PARSER AND RULE DEVELOPER FOR ELK STACK
EDUCATION BE \ B.TECH ONLY
BUDGET 11 LPA.
JOB LOCATION - NAVI MUMBAI.
CLIENT INTERVIEW - YES.
Experience 5 To 6 Yrs
Qualitative Requirements:
- Possess technical knowledge of IDS/IPS, DLP, AV with at least 2+ years
of experience in rule/parser development.
- 2+ years' experience of Elasticsearch and logstash filters
- in-depth understanding of security threats, threat attack methods and
current threat environment.
- Has an intelligence-driven security approach for threat detection,
which helps organization use all available security- related information
from both internal and external sources to detect hidden threats from
within and outside the organization
- Well versed in tuning/designing of correlation rules to reduce the
false positives and to generate the alerts/offenses/notifications for
the attacks, security violations and any deviation in the traffic/flow.
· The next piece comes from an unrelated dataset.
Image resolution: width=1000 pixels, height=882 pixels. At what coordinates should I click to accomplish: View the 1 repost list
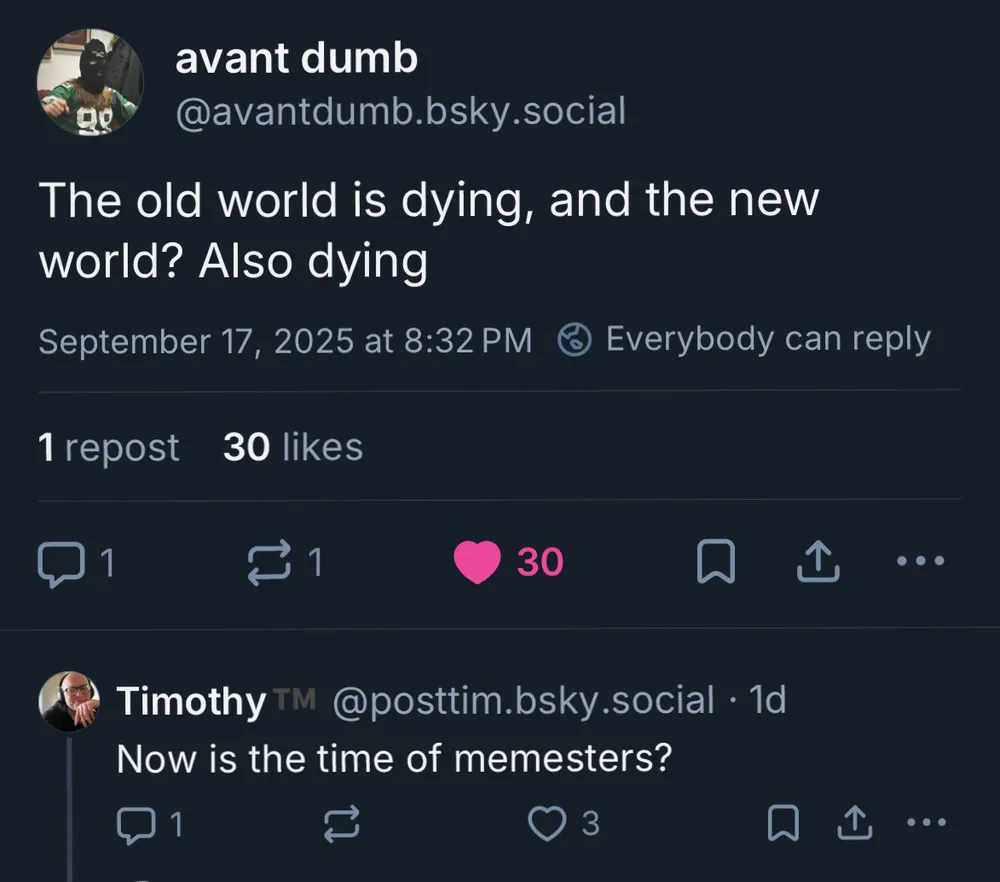108,447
- well versed with writing regular expressions.
Responsibilities
- Development of parsers (Regex based) and correlation rules to detect
cyber-attacks and insider threats. Customization of default parsers.
- Understanding the impact of the alerts.
- Development of trend analysis graphs for critical events based on
event correlation.
- Ensure precise Data source configuration at ELK end to pull logs of
different Data sources like OS, DB, Application, web/file server and
security devices (NIPS, firewall, HIPs, proxy, WAF) etc.
- Develop playbooks and train SOC monitoring team on ELK correlation rules, decoders, raw packets and incident detection.